MENTOK, BABELHITS.COM – Ketua DPRD Bangka Barat Badri Syamsu memastikan Forum Koordinasi Pimpinan Daerah (Forkopimda) akan segera membentuk tim khusus untuk mengawasi penyaluran bahan bakar minyak (BBM) bersubsidi menyusul antrean panjang kendaraan di sejumlah stasiun pengisian bahan bakar umum (SPBU) dalam beberapa hari terakhir.

Tim tersebut akan melibatkan unsur Polri, TNI, dan Pemerintah Kabupaten Bangka Barat. Pembentukannya bertujuan memastikan distribusi BBM bersubsidi, khususnya Pertalite, berjalan sesuai ketentuan serta mencegah praktik penyelewengan yang diduga menjadi salah satu penyebab antrean di SPBU.

Badri mengatakan, persoalan distribusi BBM tidak dapat diselesaikan oleh satu instansi saja. Menurut dia, diperlukan koordinasi lintas sektor agar pasokan BBM tetap terjaga dan pelayanan di seluruh SPBU dapat kembali normal.

“Upaya penyelesaian dilakukan bersama-sama melibatkan unsur Forkopimda dan pihak pengelola SPBU guna memastikan stok BBM tetap stabil dan proses pengisian di seluruh SPBU berjalan dengan baik, lancar, serta tanpa antrean yang terlalu lama,” kata Badri, Jumat (17/7/2026).

Selain memastikan kelancaran distribusi, DPRD Bangka Barat juga menyoroti potensi penyimpangan dalam proses penyaluran BBM di SPBU.

Badri menyebut adanya kemungkinan keterlibatan oknum tertentu yang memanfaatkan situasi di lapangan sehingga perlu diantisipasi melalui pengawasan yang lebih ketat.

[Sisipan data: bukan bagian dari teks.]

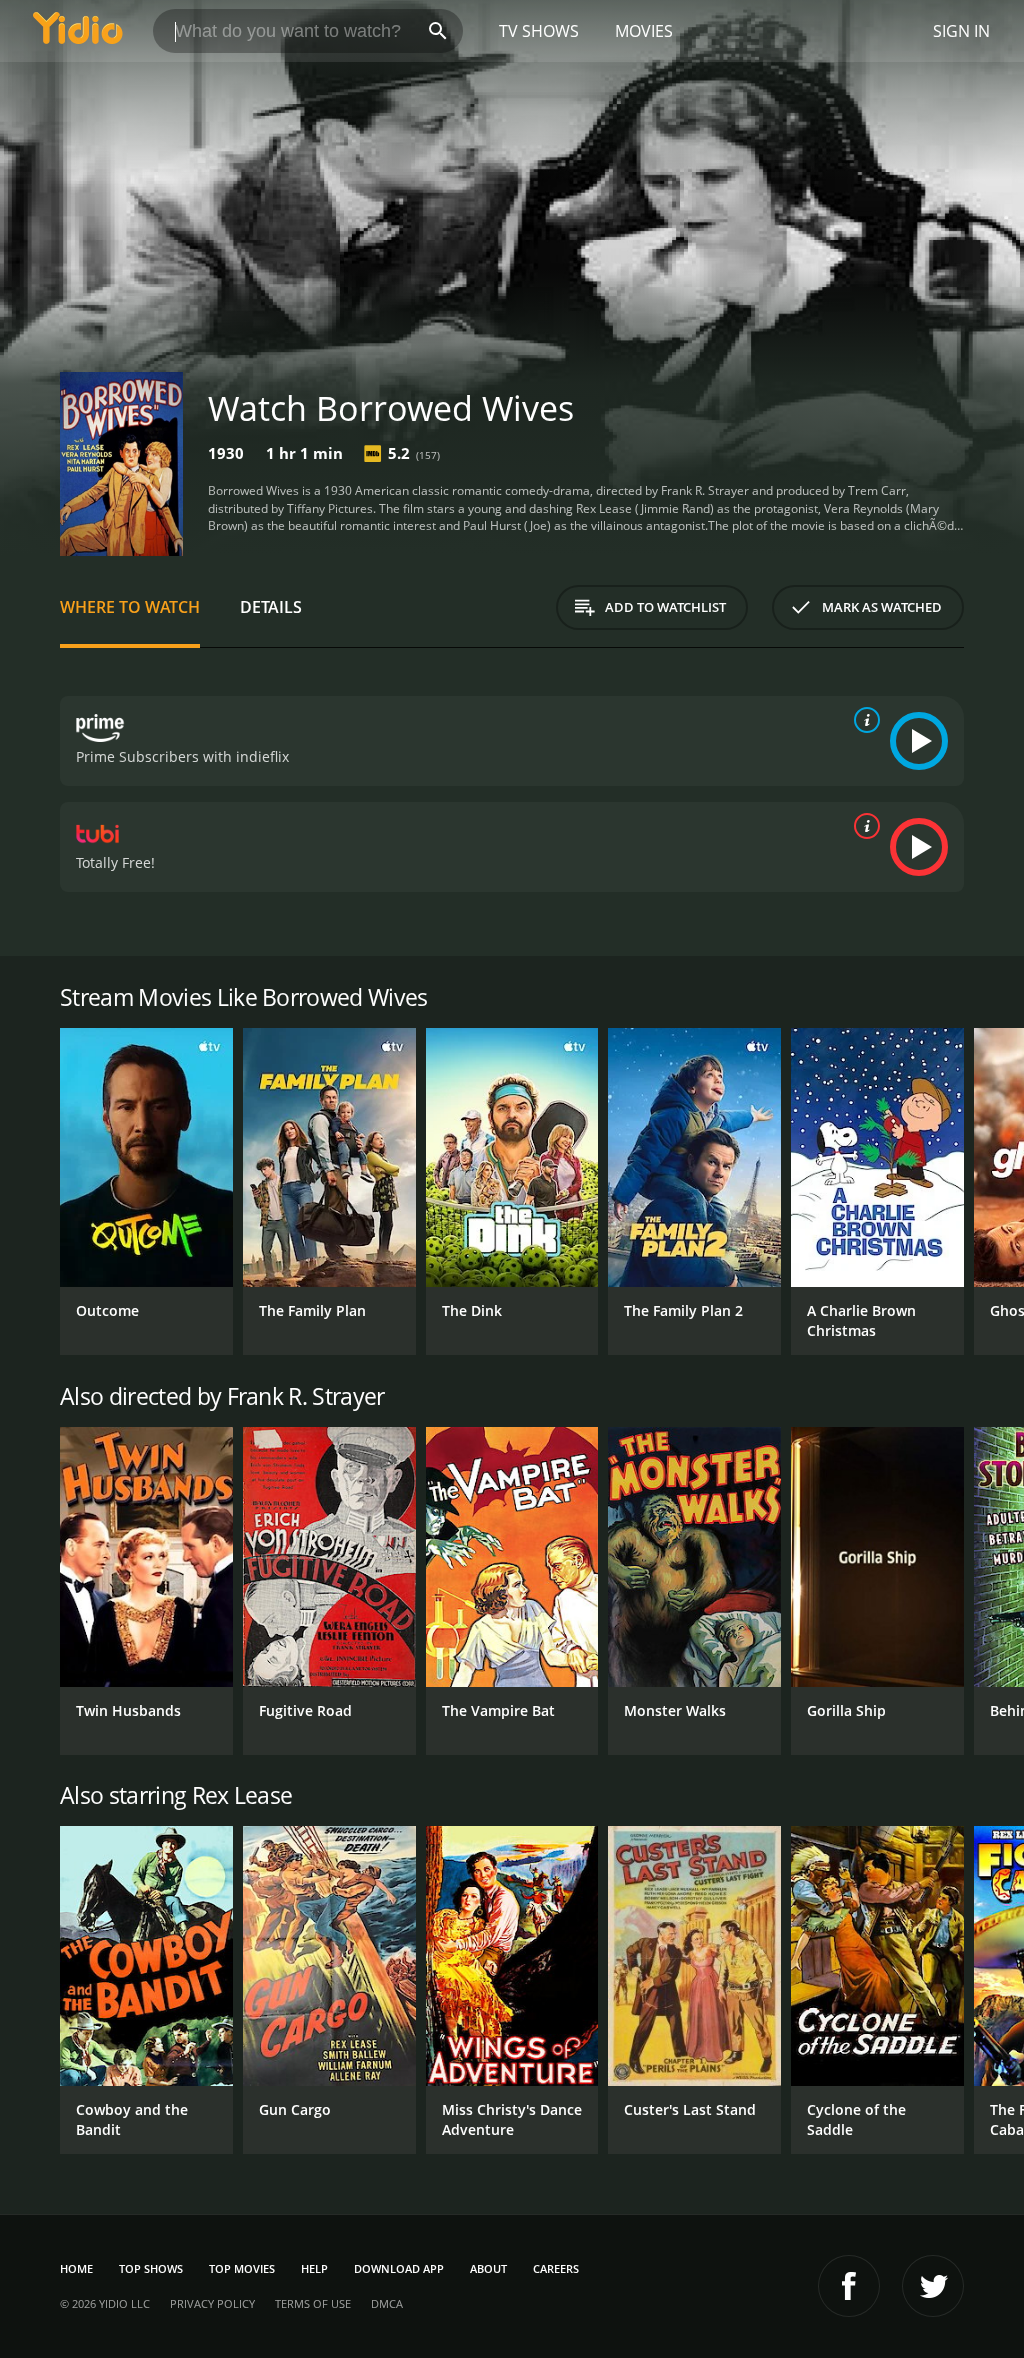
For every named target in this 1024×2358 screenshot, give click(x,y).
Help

“Potensi kerawanan dari oknum-oknum tertentu yang ‘bermain’, terutama di bagian operator atau petugas nozzle SPBU, menjadi perhatian serius dan harus diantisipasi,” ujarnya.

Sebagai tindak lanjut hasil pembahasan bersama Forkopimda, Badri mengungkapkan tim khusus pengawasan akan segera dibentuk dan diterjunkan untuk melakukan pemantauan langsung di sejumlah SPBU di Bangka Barat.

“Sebagai langkah konkret dari hasil rapat, akan segera dibentuk sebuah tim khusus yang bertujuan melakukan pengawasan langsung dan mengantisipasi terjadinya penyelewengan terkait penyaluran BBM,” ucapnya.

Menurut Badri, tim gabungan tersebut akan memperkuat pengawasan di lapangan sekaligus memberikan efek jera terhadap pihak-pihak yang terbukti melakukan pelanggaran dalam penyaluran BBM bersubsidi.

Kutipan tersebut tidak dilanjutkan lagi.